■ **提示テキスト**:

1905(明治38)年
〈1905年12月モスクワ武装蜂起④;ゼネスト突入期(12月7~8日)①〉
12月7日
正午を待たず、朝からモスクワ各地で自発的にスト突入。
工場は次々とスト入りし、工場労働者5万人が罷業。市電も朝から止まり、やがて全市が停電。電話は通じていたが、正午から電信・郵便は停止。ガスについては、厳寒の中、その停止を重大視した市当局がソヴィエト側とガス工場の稼動につき交渉に入る。
銀行金融機関の従業員代表者大会が開かれ、そこに出たソヴィエト代表は10日まで営業して、希望者に預金を引き出させることを主張し、それを私立銀行にとり破産行為とみる従業員たちと激しく対立した。
ソヴィエト執行委の決定。
①7日にゼネストに加わらなかった工場を8日朝、はぎとる(スト入りさせる)こと
②毎朝、工場集会のこと
③毎日、地区ソヴィエト集会でソヴィエト執行委の決定を伝えること
④毎日、全体集会のこと
⑤毎日、「イズヴェスチャ」を出すこと
⑥工場資産を労働者が管理すること
⑦喫茶店を条件付きで開けること
⑧消費組合店も同様のこと⑨スト中は労働者は部屋代を支払わぬこと
⑩工場の暖房に注意のこと。

保存済みデータ項目

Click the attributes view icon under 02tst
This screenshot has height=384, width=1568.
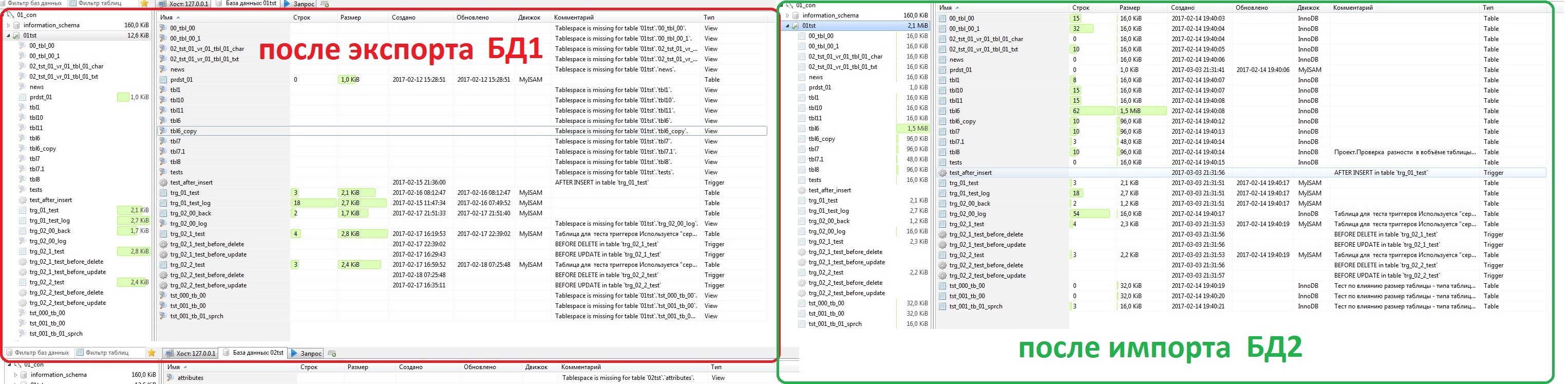(171, 378)
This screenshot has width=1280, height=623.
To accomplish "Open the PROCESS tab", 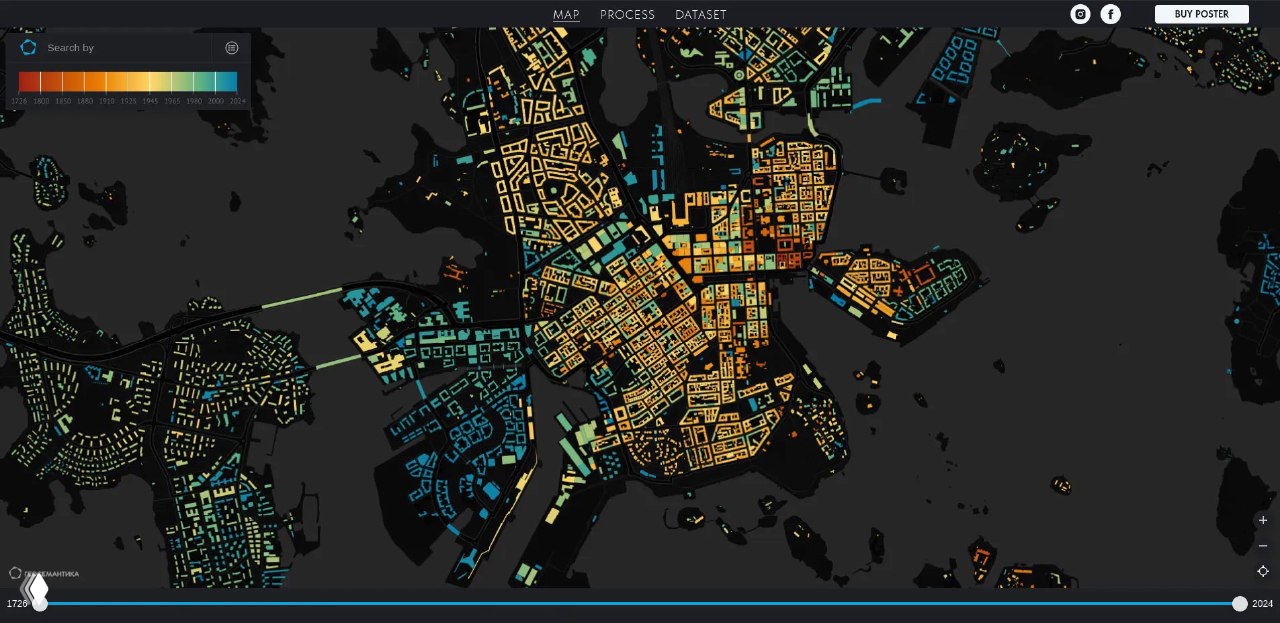I will (627, 14).
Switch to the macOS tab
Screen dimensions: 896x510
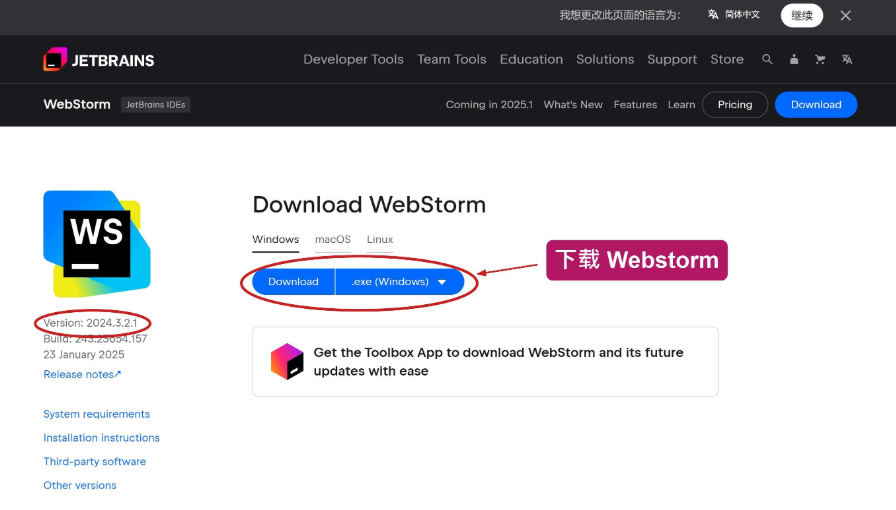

■ **作業内容**:
1905年12月のモスクワ武装蜂起を扱ったテキストを、一字一句変えずに全文書き写してください。 これらのデータは別の出典から取られたものです。

■ **解答**:
1905(明治38)年
〈1905年12月モスクワ武装蜂起④;ゼネスト突入期(12月7~8日)①〉
12月7日
正午を待たず、朝からモスクワ各地で自発的にスト突入。
工場は次々とスト入りし、工場労働者5万人が罷業。市電も朝から止まり、やがて全市が停電。電話は通じていたが、正午から電信・郵便は停止。ガスについては、厳寒の中、その停止を重大視した市当局がソヴィエト側とガス工場の稼動につき交渉に入る。
銀行金融機関の従業員代表者大会が開かれ、そこに出たソヴィエト代表は10日まで営業して、希望者に預金を引き出させることを主張し、それを私立銀行にとり破産行為とみる従業員たちと激しく対立した。
ソヴィエト執行委の決定。
①7日にゼネストに加わらなかった工場を8日朝、はぎとる(スト入りさせる)こと
②毎朝、工場集会のこと
③毎日、地区ソヴィエト集会でソヴィエト執行委の決定を伝えること
④毎日、全体集会のこと
⑤毎日、「イズヴェスチャ」を出すこと
⑥工場資産を労働者が管理すること
⑦喫茶店を条件付きで開けること
⑧消費組合店も同様のこと⑨スト中は労働者は部屋代を支払わぬこと
⑩工場の暖房に注意のこと。